Filter out any duplicate questions.

In [10]:
squad_df = pd.DataFrame({'context': squad_contexts, 'question': squad_questions,
                         'answer': squad_answers})
sciq_df = pd.DataFrame({'context': sciq_contexts, 'question': sciq_questions, 
                        'answer': sciq_answers})
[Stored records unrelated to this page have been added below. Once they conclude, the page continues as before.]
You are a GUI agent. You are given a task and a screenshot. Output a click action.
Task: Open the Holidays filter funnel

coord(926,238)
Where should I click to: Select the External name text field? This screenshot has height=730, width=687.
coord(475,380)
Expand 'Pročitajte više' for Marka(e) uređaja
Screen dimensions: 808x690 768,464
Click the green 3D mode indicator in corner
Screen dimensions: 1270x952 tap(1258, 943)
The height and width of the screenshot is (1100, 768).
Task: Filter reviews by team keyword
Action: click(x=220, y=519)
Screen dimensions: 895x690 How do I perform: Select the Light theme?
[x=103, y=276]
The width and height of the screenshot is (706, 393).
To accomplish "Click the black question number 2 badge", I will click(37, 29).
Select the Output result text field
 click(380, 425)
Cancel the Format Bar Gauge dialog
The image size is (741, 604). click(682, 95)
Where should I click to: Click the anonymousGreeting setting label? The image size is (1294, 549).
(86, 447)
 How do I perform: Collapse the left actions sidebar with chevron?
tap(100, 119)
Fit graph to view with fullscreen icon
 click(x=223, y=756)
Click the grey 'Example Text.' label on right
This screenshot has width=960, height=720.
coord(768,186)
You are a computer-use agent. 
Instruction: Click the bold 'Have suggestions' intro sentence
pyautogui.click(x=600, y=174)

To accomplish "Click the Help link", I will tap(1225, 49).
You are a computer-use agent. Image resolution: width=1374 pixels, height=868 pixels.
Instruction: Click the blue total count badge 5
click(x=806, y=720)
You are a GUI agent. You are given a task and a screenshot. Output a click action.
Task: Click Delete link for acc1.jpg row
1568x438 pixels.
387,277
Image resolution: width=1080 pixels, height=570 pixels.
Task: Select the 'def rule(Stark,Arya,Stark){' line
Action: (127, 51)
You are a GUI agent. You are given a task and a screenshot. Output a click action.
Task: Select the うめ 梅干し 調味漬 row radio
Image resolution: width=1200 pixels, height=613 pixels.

squad_df.drop_duplicates(subset=['question'], ignore_index=True, inplace=True)
sciq_df.drop_duplicates(subset=['question'], ignore_index=True, inplace=True)

***SQuAD***
- Before: 76,135
- After filtering out duplicates: 75,937


***SciQ***
- Before: 12,214
- After filtering out duplicates: 12,133

Filter out data with has exceeding tokens (than model input token size)

In [None]:
t5_tokenizer = T5Tokenizer.from_pretrained('t5-base')

In [None]:
### SAMPLE tokenization with padding ...
encoding = t5_tokenizer.encode(sciq_df.loc[0,'context'], 
                               sciq_df.loc[0,'answer'], max_length=512, 
                               padding='max_length', truncation='only_first',
                        add_special_tokens=True, return_attention_mask = True,
                        return_tensors='pt')
preds = [
    t5_tokenizer.decode(
        input_id, skip_special_tokens=False, clean_up_tokenization_spaces=False) 
    for input_id in encoding
]

" ".join(preds)

In [13]:
def plot_token_count(df, dataset):
  """Plot token count againts no of data.
  
  Args:
    df (DataFrame): DataFrame of dataset that needs to plot.
    dataset (str): Dataset name.
  """
  source_token_count = []
  target_token_count = []

  for _, row in df.iterrows():
    source_token_count.append(get_token_len(row['context'],
                                                text_pair=row['answer']))
    target_token_count.append(get_token_len(row['question']))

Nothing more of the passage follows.